Qu'on ne s'y trompe pas, Thérèse Raquin n'est pas un roman d'amour, ce n'est pas non plus un roman social, ni un roman policier. Pour moi, c'est presque une tragédie grecque. Remettons les choses dans leur contexte, ce livre ne fait pas partie du cycle des Rougon-Macquart, c'est (quasiment..) le premier roman de Zola, et il ne ressemble pas du tout aux autres. Je n'aimais pas trop cet auteur jusqu'à ce que mon professeur de littérature [Monsieur Doumazane, si vous me lisez...], nous parle de ce roman. Je l'ai lu, relu, et relu encore pour vous hier.
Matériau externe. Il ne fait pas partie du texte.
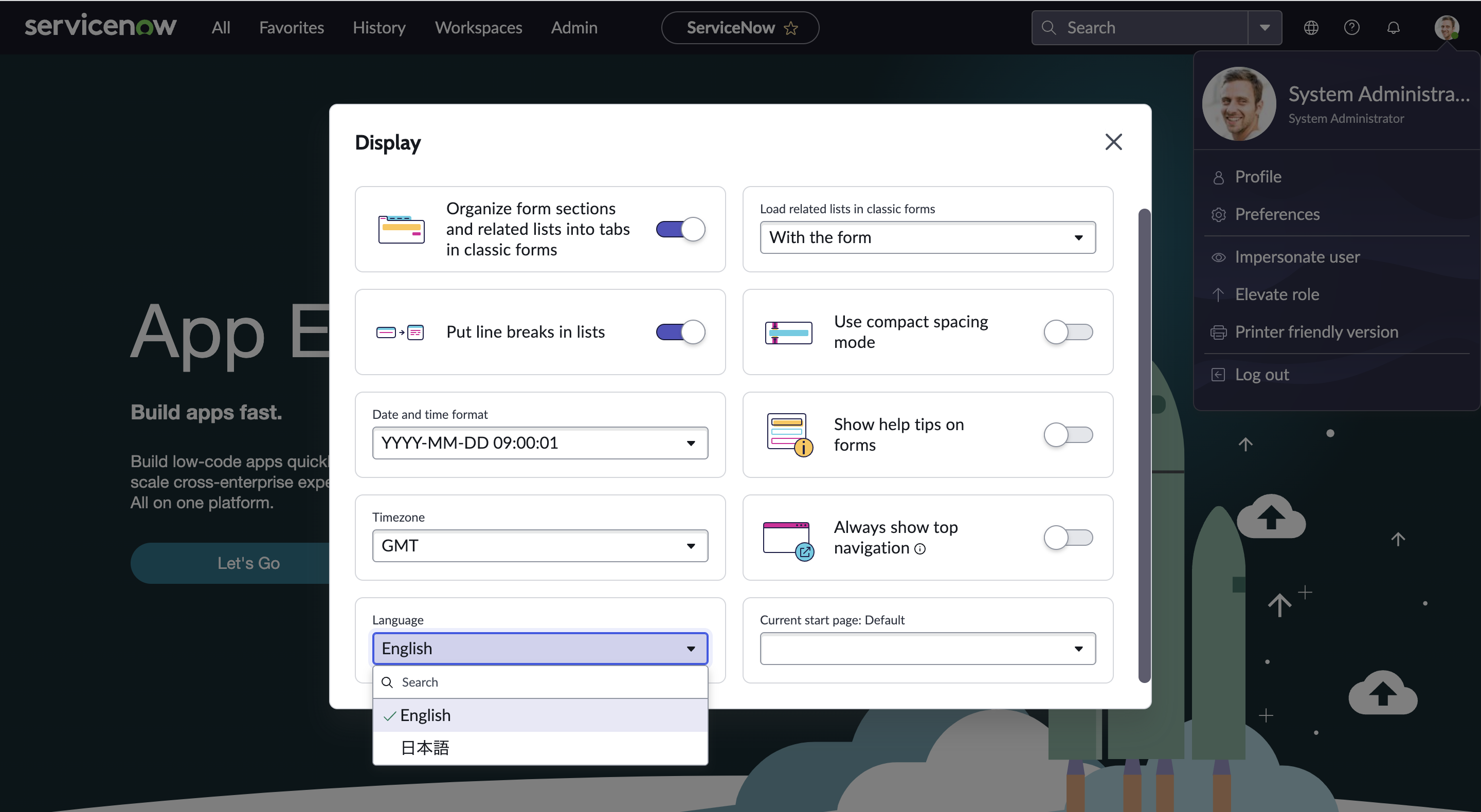Screen dimensions: 1481x812
Task: Open notifications bell icon
Action: tap(1393, 28)
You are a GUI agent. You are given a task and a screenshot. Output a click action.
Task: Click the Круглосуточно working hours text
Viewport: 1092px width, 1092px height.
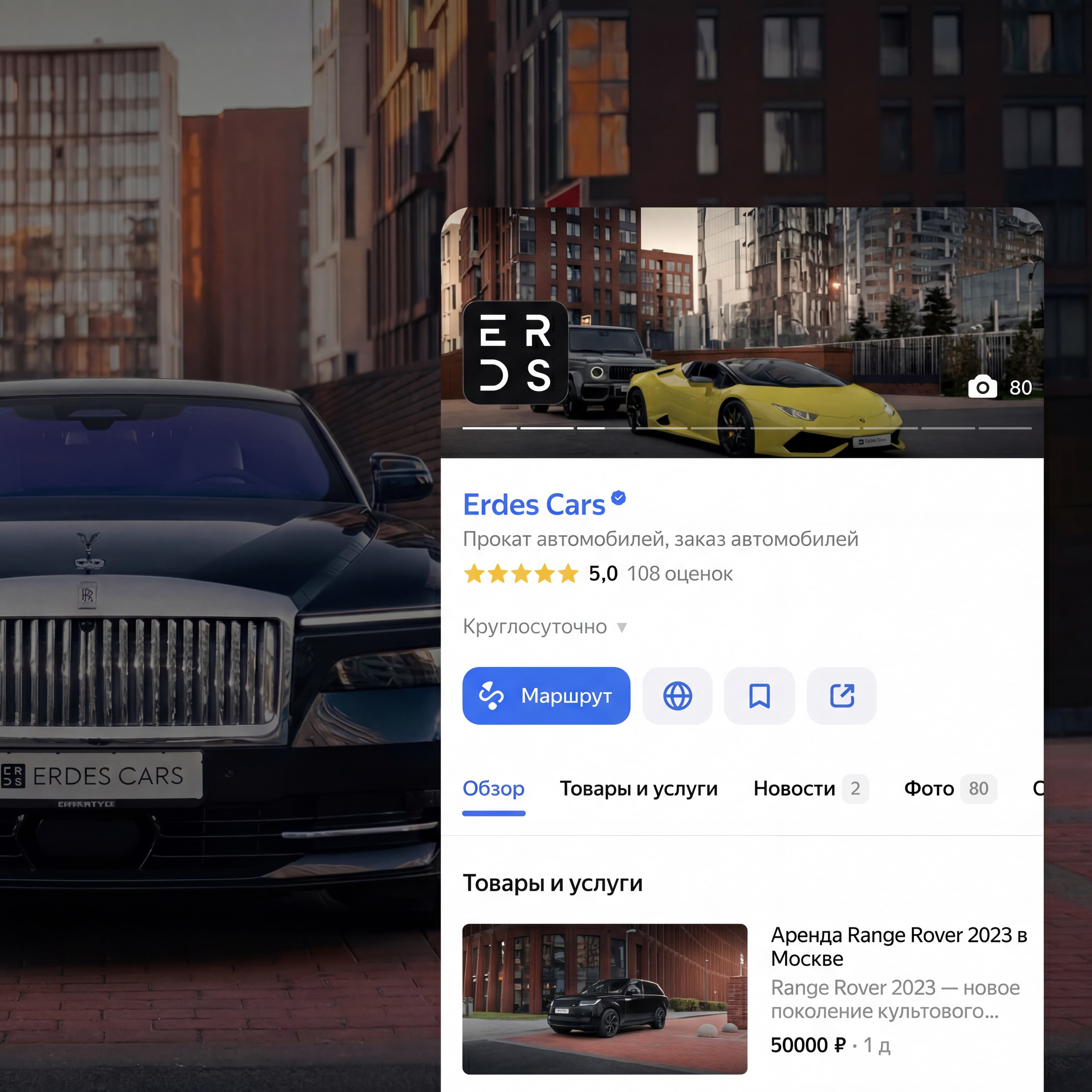tap(535, 626)
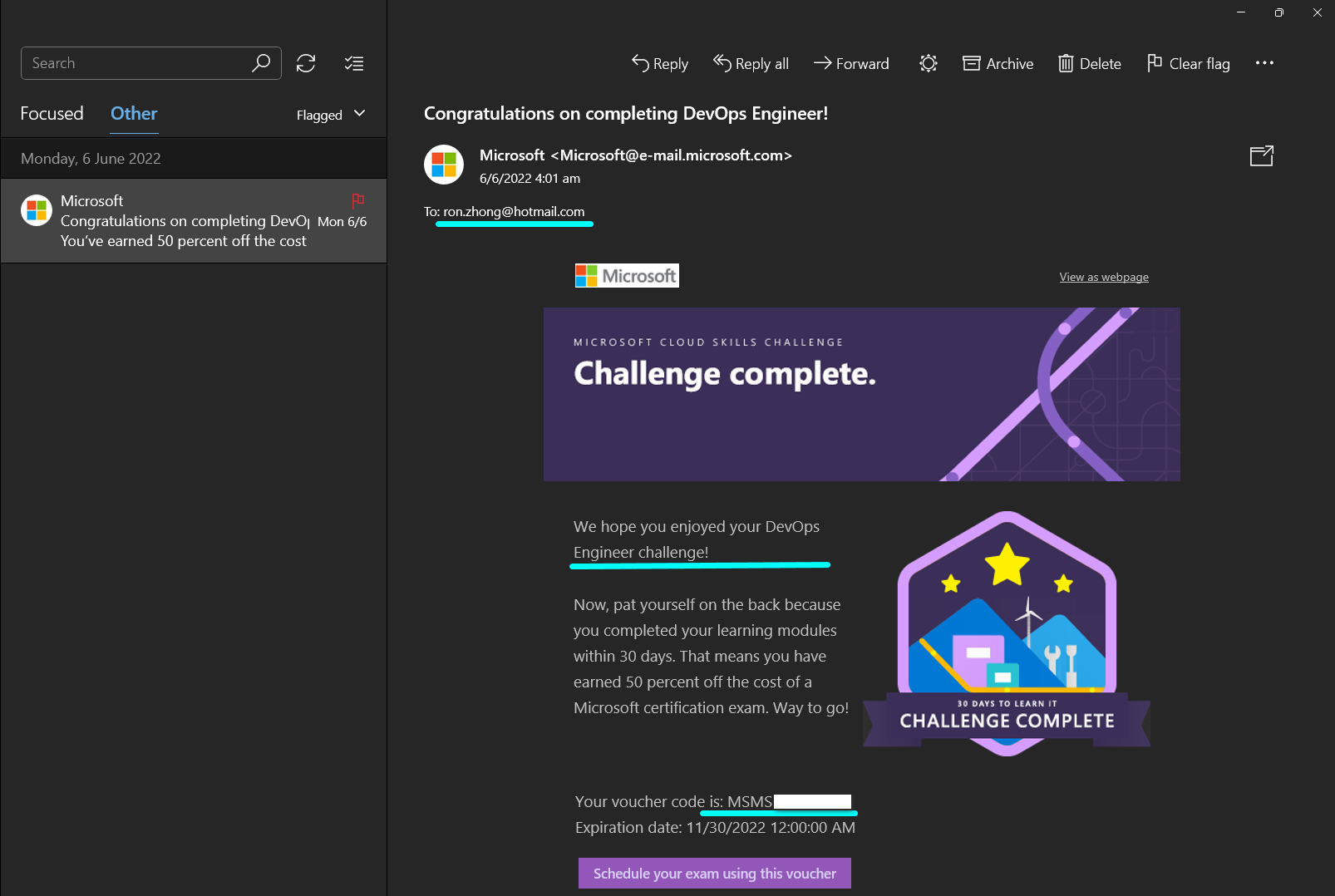1335x896 pixels.
Task: Select the Microsoft email in the message list
Action: pos(191,220)
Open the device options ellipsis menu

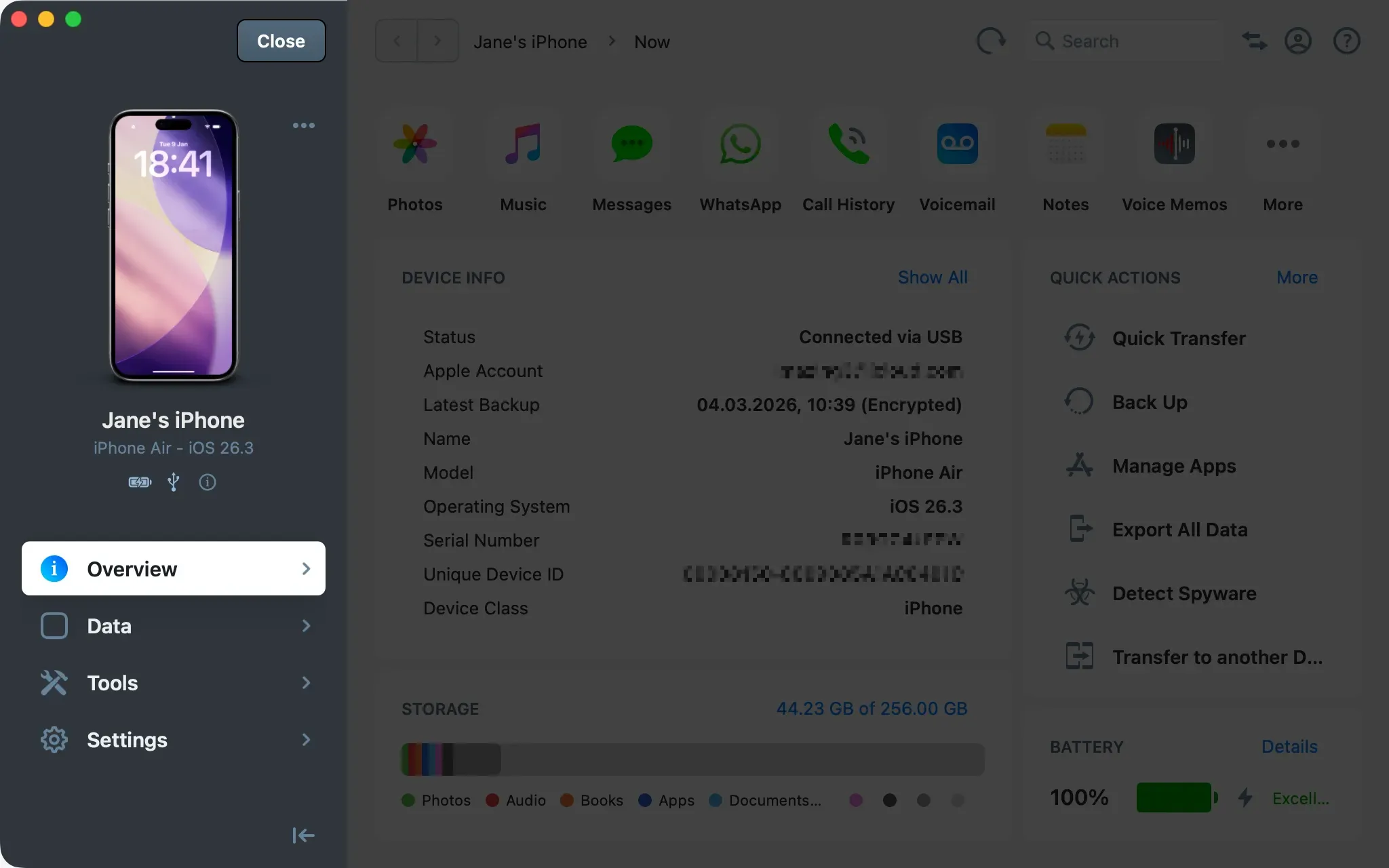click(x=303, y=125)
Zola est ici dans le microcosme, il fait de la psychologie, fort fine d'ailleurs, et s'attache aux personnages plutôt que dans les Rougon, où il veut dépeindre la société à l'échelle macroscopique et où les personnages ne sont plus que des pions. Rappelons-nous La Curée, quand Renée, personnage principal meurt à la toute fin du livre, je vous ai retrouvé le passage ce sont les trois dernières lignes : "L'hiver suivant, lorsque Renée mourut d'une méningite aigüe, ce fut son père qui paya ses dettes. La note de Worms se montait à deux cent cinquante-sept milles francs."- où sont donc les sentiments? De plus un avantage à mon goût énorme dans ce livre-ci c'est qu'il n'est pas encore tombé dans les dérives du naturalisme, désolée pour les amateurs. Je ne comprends pas ce courant, de raconter la vie de tout les jours, c'est la télé réalité, faite livre... Bien sûr, vue la période on peut lire les livres dans un intérêt historique, mais moi l'histoire c'est pas mon truc, je préfère les histoires. Thérèse Raquin ne s'encombre pas de descriptions ennuyeuses de quinze pages, et fait dans l'efficace, dans le tortueux. Ce livre me fait beaucoup penser à Crime et Châtiment de Dostoïevski. Les personnages sont extrêmement bien réfléchis, profonds, et l'analyse résolument moderne. A lire pour tout ceux qui n'ont pas aimé le Zola qu'on leur a fait lire malgré eux au collège ou au lycée, à lire pour tout le monde d'ailleurs, ce roman est un petit bijou.